Relativamente à arquitetura, inscreve-se a simbólica no campo mais vasto da iconologia, isto é, no estudo do significado cultural das imagens, com a particularidade de que aquilo que é simbólico tem um sentido metafórico, diferente do seu sentido literal. É simbólico, por exemplo, o facto de se reconhecer na representação de uma alcachofra, a renovação da vida, a ressurreição de Jesus ou a perenidade de um rei. Não é simbólica, por exemplo, a representação de figuras do Antigo e do Novo Testamento, que se reconhecem como aquilo que são.

 

A composição do portal principal da igreja é simbólica, na medida em que existe uma relação deliberada entre as figuras para significar a Igreja e a sua história.
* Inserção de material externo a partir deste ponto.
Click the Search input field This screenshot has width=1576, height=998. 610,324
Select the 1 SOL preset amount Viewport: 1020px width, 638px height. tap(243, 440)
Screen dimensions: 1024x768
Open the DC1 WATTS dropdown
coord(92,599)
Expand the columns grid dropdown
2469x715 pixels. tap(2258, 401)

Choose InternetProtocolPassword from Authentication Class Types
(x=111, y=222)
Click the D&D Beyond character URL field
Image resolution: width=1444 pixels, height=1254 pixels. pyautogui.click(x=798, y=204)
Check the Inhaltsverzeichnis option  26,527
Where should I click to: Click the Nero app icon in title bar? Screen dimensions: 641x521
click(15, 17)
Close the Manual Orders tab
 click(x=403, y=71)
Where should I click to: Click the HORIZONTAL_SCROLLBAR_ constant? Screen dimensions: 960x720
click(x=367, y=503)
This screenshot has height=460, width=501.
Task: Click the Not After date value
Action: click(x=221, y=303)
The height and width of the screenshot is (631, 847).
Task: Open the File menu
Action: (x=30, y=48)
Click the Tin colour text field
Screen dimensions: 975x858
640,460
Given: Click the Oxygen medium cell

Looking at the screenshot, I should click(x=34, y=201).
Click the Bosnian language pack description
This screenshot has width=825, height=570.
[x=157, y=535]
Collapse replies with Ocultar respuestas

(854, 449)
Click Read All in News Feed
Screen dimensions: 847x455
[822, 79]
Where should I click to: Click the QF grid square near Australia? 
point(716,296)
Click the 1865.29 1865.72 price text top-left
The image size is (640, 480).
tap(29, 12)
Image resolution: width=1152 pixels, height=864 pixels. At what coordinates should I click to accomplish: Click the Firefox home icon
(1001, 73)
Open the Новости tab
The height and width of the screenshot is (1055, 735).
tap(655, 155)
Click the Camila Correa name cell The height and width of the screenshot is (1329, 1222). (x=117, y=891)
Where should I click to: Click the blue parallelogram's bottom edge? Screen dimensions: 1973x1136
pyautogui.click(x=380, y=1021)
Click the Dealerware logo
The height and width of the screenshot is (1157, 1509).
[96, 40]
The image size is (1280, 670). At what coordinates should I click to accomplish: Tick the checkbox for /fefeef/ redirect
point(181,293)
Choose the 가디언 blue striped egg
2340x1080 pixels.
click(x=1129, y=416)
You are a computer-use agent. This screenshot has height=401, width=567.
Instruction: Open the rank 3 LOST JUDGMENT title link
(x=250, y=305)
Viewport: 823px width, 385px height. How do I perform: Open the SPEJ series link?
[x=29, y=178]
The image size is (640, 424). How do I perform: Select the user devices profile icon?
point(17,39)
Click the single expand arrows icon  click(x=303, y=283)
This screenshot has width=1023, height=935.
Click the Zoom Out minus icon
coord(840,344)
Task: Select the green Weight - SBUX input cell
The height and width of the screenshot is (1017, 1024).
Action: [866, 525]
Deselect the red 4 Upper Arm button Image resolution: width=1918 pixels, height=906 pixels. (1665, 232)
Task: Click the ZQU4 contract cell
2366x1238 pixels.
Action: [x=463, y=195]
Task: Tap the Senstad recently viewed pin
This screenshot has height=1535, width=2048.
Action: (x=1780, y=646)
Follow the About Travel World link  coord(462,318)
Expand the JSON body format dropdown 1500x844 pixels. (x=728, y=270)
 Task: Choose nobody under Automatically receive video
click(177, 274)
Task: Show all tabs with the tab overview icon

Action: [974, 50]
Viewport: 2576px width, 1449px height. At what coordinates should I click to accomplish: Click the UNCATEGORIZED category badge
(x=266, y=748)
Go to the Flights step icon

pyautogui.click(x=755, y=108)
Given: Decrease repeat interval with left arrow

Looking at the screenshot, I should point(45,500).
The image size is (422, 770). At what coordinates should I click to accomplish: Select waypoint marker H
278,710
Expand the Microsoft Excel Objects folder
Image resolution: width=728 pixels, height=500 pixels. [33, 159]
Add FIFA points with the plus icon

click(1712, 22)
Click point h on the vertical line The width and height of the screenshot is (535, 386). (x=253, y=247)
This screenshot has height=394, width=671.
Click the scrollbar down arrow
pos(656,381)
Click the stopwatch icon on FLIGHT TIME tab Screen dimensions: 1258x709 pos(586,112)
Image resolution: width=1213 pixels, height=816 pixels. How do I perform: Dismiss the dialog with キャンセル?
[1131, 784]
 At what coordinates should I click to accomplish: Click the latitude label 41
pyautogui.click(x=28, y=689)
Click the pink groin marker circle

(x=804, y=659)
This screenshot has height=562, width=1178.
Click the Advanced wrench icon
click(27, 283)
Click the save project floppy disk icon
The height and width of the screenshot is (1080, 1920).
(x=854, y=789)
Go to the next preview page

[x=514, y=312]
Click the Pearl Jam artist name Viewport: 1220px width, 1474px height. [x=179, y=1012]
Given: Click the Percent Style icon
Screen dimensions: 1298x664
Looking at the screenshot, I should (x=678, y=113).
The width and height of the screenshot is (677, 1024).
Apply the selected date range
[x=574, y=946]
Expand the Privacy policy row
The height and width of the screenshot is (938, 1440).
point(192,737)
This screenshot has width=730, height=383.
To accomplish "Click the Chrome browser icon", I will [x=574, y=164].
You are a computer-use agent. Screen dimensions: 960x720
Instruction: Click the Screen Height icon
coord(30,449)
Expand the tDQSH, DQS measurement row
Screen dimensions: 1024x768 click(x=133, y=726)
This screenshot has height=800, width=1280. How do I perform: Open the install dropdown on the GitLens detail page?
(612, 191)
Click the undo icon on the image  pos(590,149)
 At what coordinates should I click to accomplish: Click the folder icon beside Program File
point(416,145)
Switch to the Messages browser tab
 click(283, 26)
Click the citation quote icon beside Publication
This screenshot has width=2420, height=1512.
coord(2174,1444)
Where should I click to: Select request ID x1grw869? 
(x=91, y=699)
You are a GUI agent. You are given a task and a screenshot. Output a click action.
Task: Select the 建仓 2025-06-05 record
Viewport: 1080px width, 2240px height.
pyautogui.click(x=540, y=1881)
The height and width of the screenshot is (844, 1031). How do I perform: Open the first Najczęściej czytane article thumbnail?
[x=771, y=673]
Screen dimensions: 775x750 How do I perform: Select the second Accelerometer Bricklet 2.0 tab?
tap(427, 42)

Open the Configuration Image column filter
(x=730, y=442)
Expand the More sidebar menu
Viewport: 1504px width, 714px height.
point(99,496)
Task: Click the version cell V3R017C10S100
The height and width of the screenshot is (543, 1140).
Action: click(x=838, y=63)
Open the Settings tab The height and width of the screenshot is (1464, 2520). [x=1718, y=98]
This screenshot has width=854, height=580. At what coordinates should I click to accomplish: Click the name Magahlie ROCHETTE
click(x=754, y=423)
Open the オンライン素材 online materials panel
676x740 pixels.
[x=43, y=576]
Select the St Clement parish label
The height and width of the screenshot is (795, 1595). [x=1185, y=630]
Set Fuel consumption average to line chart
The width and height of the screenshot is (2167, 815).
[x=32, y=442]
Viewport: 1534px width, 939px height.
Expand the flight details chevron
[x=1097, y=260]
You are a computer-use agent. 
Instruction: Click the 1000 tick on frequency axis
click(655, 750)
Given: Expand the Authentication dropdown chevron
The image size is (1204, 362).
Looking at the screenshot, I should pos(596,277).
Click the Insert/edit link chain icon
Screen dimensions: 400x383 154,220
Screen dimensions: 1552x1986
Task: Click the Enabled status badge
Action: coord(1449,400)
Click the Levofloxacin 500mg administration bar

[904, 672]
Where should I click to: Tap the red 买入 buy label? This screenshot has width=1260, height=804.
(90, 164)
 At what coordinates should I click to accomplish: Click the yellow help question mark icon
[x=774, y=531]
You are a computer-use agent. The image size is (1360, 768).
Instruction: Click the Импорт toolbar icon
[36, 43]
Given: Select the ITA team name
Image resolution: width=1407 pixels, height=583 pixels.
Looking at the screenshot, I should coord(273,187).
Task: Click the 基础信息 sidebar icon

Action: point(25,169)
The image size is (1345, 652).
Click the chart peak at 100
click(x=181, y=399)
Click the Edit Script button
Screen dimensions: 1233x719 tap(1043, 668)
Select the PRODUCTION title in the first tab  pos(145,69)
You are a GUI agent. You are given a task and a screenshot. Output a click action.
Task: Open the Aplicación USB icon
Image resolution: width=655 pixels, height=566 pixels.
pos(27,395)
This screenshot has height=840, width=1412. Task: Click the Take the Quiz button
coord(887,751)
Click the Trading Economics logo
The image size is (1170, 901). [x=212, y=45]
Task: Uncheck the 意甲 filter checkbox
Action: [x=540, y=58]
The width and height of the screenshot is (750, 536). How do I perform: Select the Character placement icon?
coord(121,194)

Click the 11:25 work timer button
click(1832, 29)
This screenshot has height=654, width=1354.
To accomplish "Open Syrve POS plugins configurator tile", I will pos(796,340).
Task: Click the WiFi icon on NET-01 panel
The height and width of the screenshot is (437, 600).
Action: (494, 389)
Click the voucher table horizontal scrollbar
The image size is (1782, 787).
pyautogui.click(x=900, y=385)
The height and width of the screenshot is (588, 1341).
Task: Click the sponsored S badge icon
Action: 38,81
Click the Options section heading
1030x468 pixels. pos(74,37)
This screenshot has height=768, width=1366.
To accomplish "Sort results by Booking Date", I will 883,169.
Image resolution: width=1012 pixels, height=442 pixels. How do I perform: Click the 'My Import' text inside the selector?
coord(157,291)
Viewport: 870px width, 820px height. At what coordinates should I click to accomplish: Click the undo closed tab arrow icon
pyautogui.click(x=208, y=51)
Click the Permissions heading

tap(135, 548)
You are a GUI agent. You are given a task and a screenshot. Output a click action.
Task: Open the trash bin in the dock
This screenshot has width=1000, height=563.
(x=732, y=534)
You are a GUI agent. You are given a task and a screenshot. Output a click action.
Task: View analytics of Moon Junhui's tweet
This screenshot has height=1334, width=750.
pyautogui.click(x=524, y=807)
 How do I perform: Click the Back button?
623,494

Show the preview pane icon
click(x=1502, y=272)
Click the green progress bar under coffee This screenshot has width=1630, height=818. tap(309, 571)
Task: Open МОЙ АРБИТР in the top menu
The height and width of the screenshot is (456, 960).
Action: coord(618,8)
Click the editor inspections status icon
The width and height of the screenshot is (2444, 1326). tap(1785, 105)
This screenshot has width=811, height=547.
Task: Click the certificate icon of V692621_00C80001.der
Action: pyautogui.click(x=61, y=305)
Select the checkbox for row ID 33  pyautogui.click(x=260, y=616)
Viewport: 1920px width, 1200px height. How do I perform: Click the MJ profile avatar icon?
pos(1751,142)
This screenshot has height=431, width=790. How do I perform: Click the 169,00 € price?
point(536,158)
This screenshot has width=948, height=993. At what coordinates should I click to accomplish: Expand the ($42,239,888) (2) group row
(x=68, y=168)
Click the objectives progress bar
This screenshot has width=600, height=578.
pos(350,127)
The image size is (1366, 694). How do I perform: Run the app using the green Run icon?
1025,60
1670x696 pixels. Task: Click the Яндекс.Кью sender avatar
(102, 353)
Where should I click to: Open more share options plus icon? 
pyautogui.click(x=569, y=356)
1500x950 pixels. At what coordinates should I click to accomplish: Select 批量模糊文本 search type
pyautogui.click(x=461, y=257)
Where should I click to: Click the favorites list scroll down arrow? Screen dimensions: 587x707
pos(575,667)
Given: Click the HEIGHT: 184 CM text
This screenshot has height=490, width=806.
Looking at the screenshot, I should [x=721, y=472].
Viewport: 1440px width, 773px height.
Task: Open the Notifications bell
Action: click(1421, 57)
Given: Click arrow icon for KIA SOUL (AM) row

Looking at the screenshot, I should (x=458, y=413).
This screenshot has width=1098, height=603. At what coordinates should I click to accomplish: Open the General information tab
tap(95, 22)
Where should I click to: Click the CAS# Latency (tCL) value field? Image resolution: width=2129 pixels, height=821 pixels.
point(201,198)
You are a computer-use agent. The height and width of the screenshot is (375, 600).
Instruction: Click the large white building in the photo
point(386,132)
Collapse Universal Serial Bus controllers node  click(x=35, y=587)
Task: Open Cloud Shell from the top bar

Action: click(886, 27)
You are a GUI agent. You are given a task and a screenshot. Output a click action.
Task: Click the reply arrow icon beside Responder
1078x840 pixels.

Uma hierarquia celestial, que desce dos serafins e anjos músicos até aos santos e mártires cristãos, passando por reis e profetas do Antigo Testamento, organizada nas arquivoltas que abraçam o tímpano, deixa de fora o testemunho da vinda de Cristo – os Evangelhos –, que aparecem justamente neste mesmo tímpano, com os seus autores, em torno de Deus Pai. Abaixo, nos pés-direitos do portal, veem-se os Apóstolos, que difundiram depois o testemunho pelos quatro cantos do mundo. É concedido, pois, um lugar de destaque à Nova Aliança. Deus Pai volta a aparecer no topo do portal, coroando a Virgem.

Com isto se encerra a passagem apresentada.